Open Source LLMs in the Context of Translation
12/06/2024 09:06:34A week ago, the Intento team (a machine translation and multilingual generative AI platform for global enterprise companies) published its 8th annual State of Machine Translation report. The work analyzes 52 MT engines and LLMs across 11 language pairs and 9 content domains. The MT systems and LLMs covered in this report were accessed between March 25 and May 14, 2024. What is interesting is the performance of open-source LLMs in the domain of translation.
Firstly, open-source LLMs such as TowerInstruct, RakutenAI 7B, Neurotõlge, Aya-101, Command R, and Mixtral 8x7B show promising capabilities. TowerInstruct models by Unbabel, based on Llama-2, are designed for translation tasks and perform well in multilingual settings. RakutenAI 7B excels in Japanese and English translation, while Neurotõlge supports both high-resource and low-resource languages, particularly Finno-Ugric languages. Aya-101 by Cohere supports 101 languages, focusing on lower-resourced ones, and Command R excels in reasoning and multilingual generation. Mixtral 8x7B by Mistral AI is noted for high-quality performance in various languages. However, these models generally fall into the second tier compared to commercial engines due to more limited multilingual capabilities.

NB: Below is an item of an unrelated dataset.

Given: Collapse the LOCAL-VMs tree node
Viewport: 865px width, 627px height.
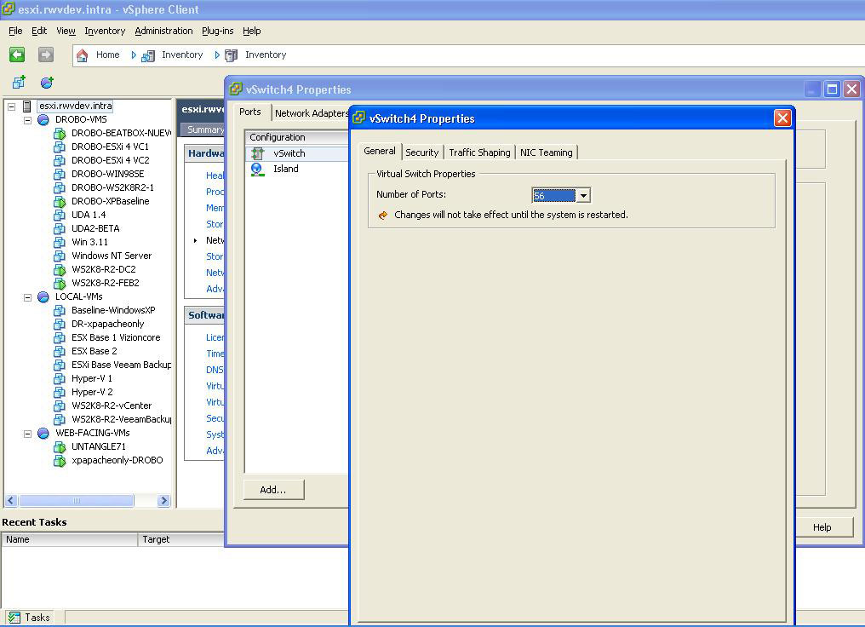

Despite their potential, open-source LLMs face significant challenges. They are generally 10-100 times less expensive than traditional machine translation (MT) systems but are also 50-1000 times slower, impacting their suitability for real-time applications. Customization through fine-tuning, prompt engineering, and the use of translation memories can enhance their performance.
Open-source models like TowerInstruct 7B and Command R approach top-tier commercial engine performance but often struggle with complex translations, particularly in languages like Arabic.
Overall, while open-source LLMs are cost-effective and show impressive results in certain contexts, they still lag behind commercial models in multilingual capabilities and real-time translation performance.